Applaud Effort to Save the Last True Wild Horses

przewalski's horse

Target: Leonard Bleasel, Chairman of the Taronga Conservation Society

Goal: Thank conservation group for working to help save the last truly wild horses from extinction

In the thousands of years since humans began taming horses, many have gone feral and returned to the wild. But in the entire world there is only one horse species still considered completely wild, having never been domesticated. The Mongolian wild horse (known better as Przewalski’s horse) is native to central Asia, and by 1900 only a few dozen remained. Without intense conservation efforts, the Przewalski’s horse would surely be extinct today.

For more than 30 years, Australia’s Taronga Conservation Society has played a key role in the struggle to save the last wild horses. The goal has been to increase the genetic diversity of wild herds, as this is the horses’ best protection against disease and other health risks associated with inbreeding. By 1960 the only Przewalski’s horses left were in zoos, and the species was declared extinct in the wild; but breeding programs at the Taronga Western Plains Zoo and others have successfully reintroduced the animals to their natural habitat.

Today there are nearly 2,000 Przewalski’s horses living in the wild and in captive breeding programs. The animals are listed as endangered, and conservation efforts are ongoing. Applaud the Taronga Conservation Society for its dedication to saving this unique and beautiful species from extinction.


Dear Leonard Bleasel, Chairman of the Taronga Conservation Society,

In a world where extinction of plant and animal species is an all-too common occurrence, good news is a cause for celebration. The reintroduction of Przewalski’s horses into the wild, with your organization’s help, is such a success story. For more than thirty years now the Taronga Conservation Society, in partnership with the Taronga Western Plains Zoo, has worked to save these last wild horses.
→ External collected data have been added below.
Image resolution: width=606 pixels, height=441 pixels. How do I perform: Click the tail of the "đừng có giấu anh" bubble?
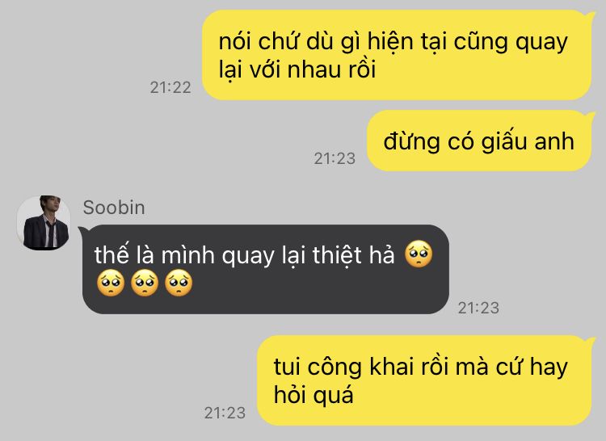(x=590, y=116)
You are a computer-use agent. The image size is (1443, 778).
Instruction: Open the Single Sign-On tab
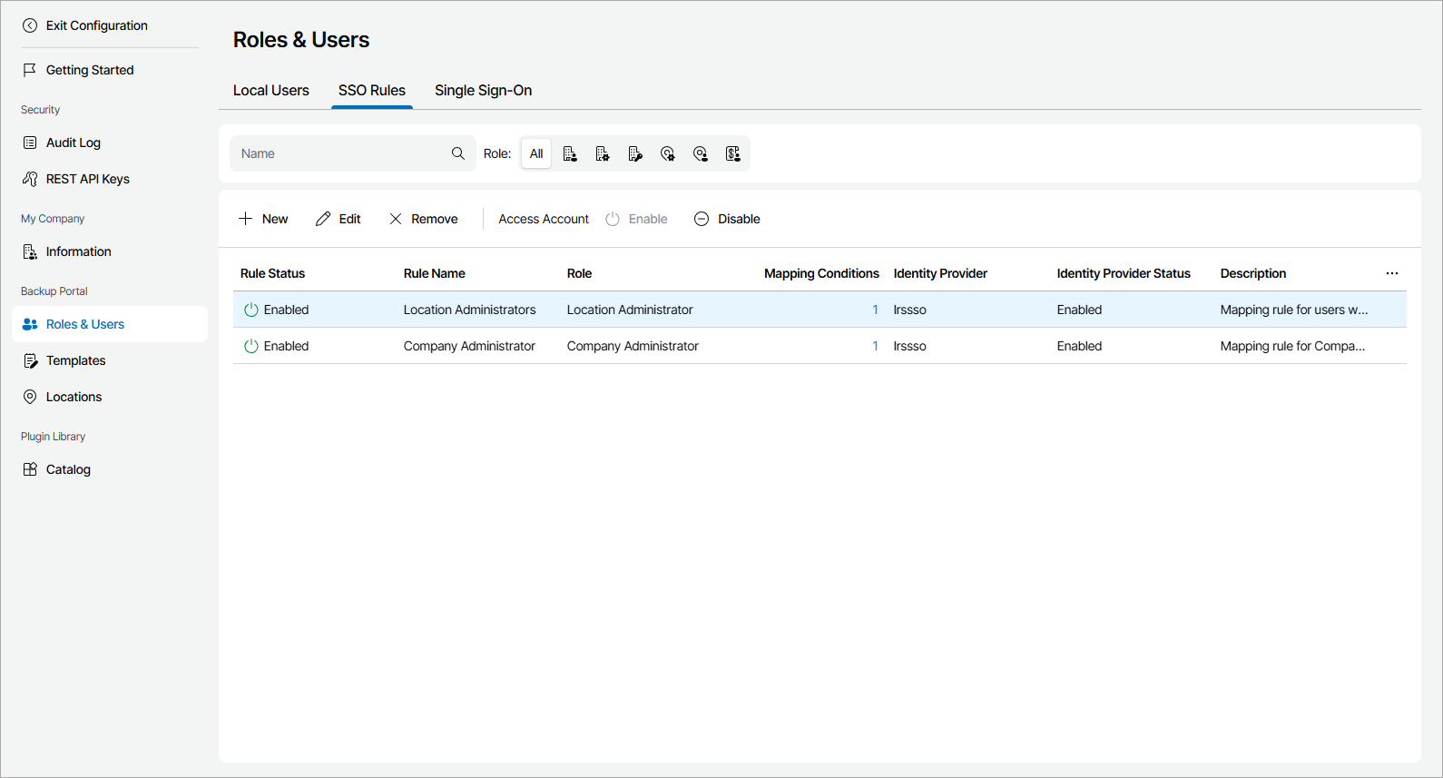483,91
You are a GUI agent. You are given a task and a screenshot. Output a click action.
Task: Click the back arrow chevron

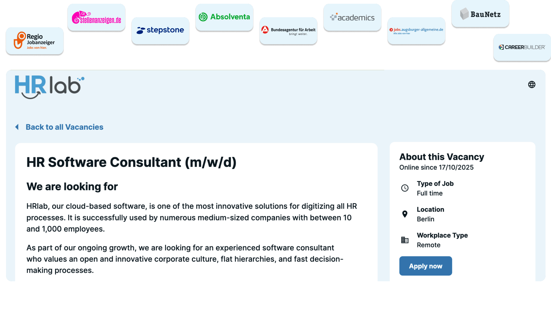pos(17,127)
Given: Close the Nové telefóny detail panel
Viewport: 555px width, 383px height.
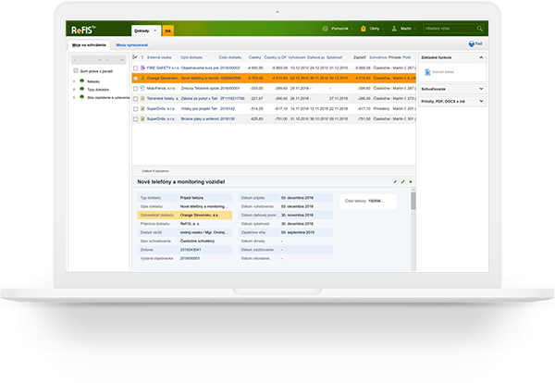Looking at the screenshot, I should tap(412, 182).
And today descendants of horses fostered through your program are raising foals of their own in the species’ native Mongolia.

Captive breeding programs have played a key role in saving species like the Przewalski’s horse, once declared extinct in the wild. It’s a patient process, in this case spanning several decades. But efforts to diversify the horses’ gene pool, once limited to a few dozen animals, have made the difference as they begin to take hold in the wild once again. Without the dedication of the Taronga Conservation Society and similar programs, this would be a world without Przewalski’s horses. I applaud you for your work on this issue, and on all the conservation causes the Society engages in.